Low-skilled, less-educated, and minority workers are overrepresented in the workforce receiving temporary help service. There is debate among researchers and policymakers about whether providing employment through temporary help service firms provides a path to stable employment or reduces workers' access to better employment opportunities.
To examine how temporary work through the temporary help industry impacts workers in the long run, Peter Mueser co-authored a study which compared the experiences of these workers to those of workers without jobs or who took jobs in other industries. This study focused on individuals in Missouri seeking employment or cash assistance from Temporary Assistance for Needy Families (TANF), a job training program or intensive work search program, and employment exchange services. The researchers conducted analyses in the late 1990s, a time of strong economic growth, and again just after 2000, a time of stagnation.

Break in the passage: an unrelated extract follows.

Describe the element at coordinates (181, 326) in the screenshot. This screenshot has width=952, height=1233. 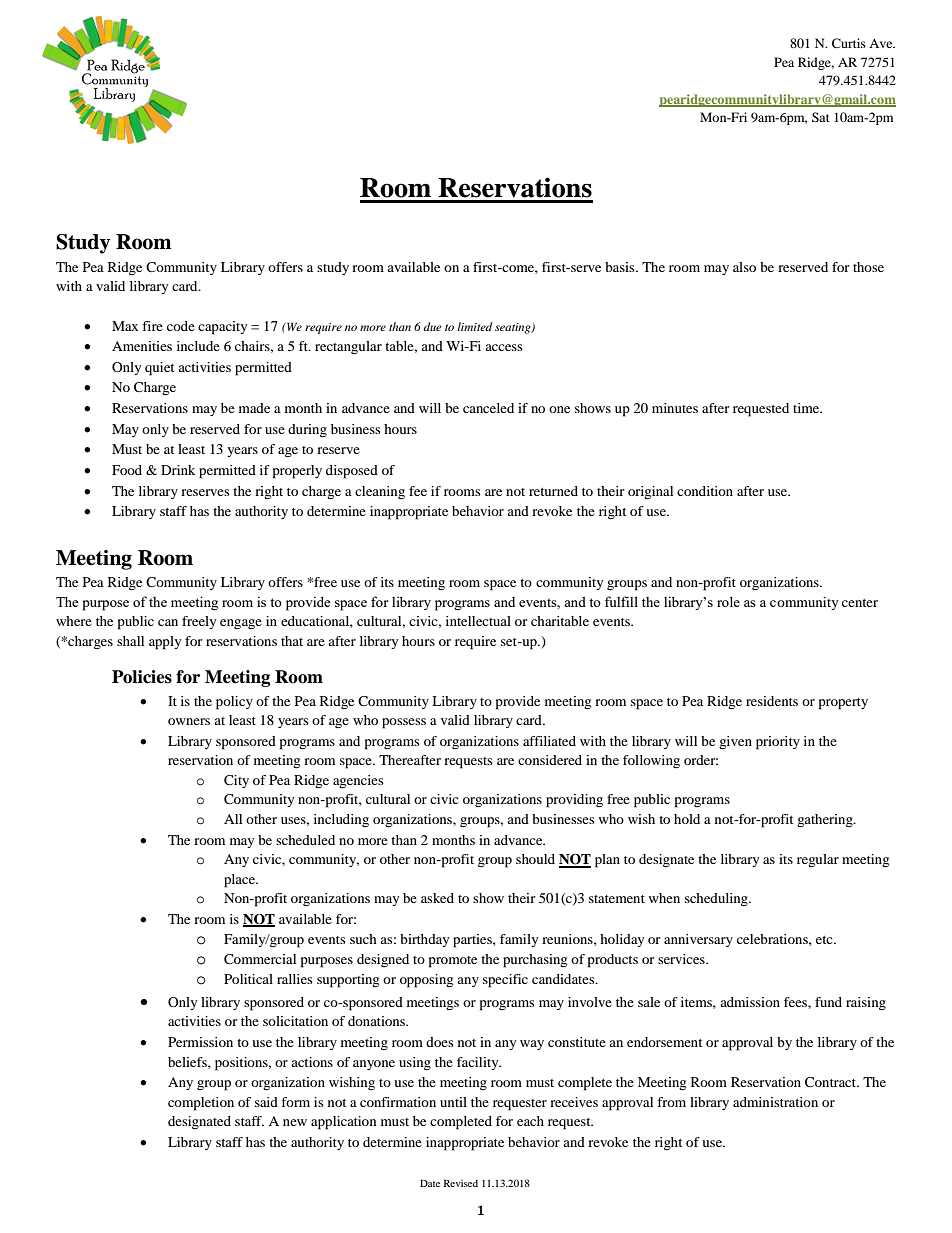
I see `code` at that location.
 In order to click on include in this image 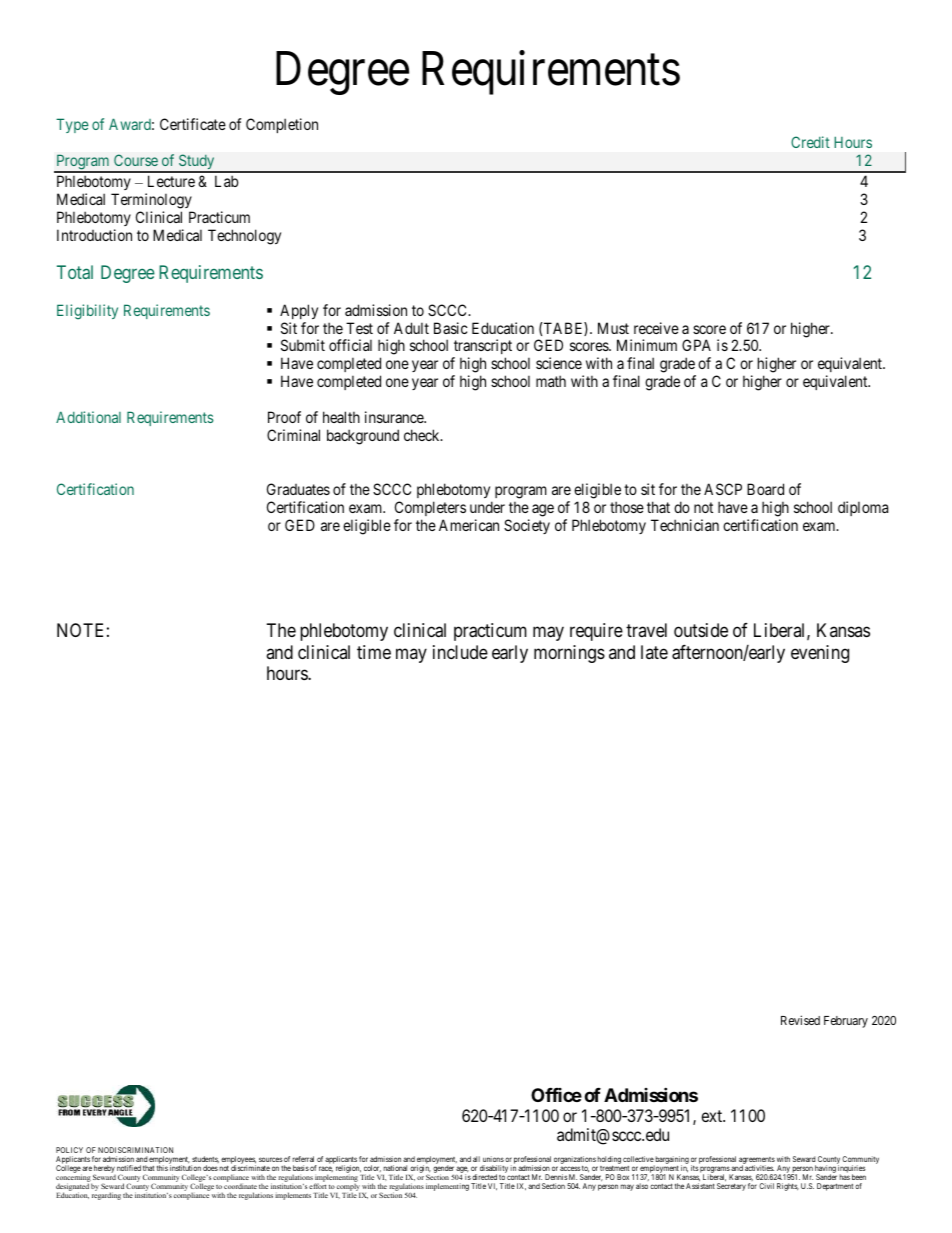, I will do `click(460, 652)`.
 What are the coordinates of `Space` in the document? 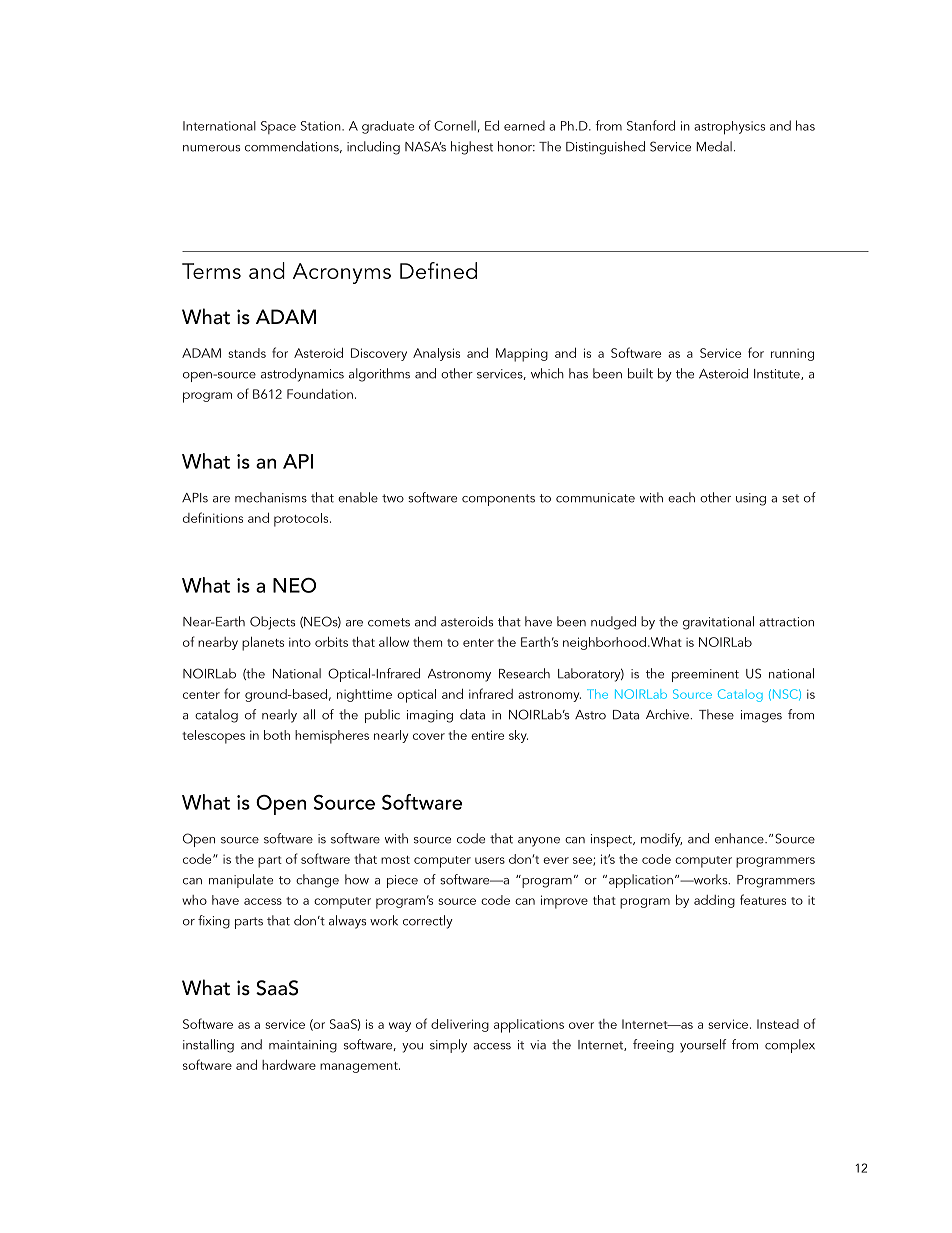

The results of this study suggest that temporary help service firms enable individuals seeking employment assistance find jobs more quickly, and that these temporary means of employment offer substantial benefits for workers. These results are particularly evident in the experiences of workers who do not have alternative employment opportunities. However, workers who do not leave temporary help jobs experience poorer earnings prospects than their peers who move on. Transitioning to a job in another sector is key for workers using temporary help services firms, though participants benefit substantially from working with these firms if their alternative is no employment.
These results are important for policymakers considering the impact of temporary help services firms. While these firms are shown to help workers, policymakers must track how well these firms place workers into permanent jobs to get an accurate indication of the effectiveness of these firms' programs.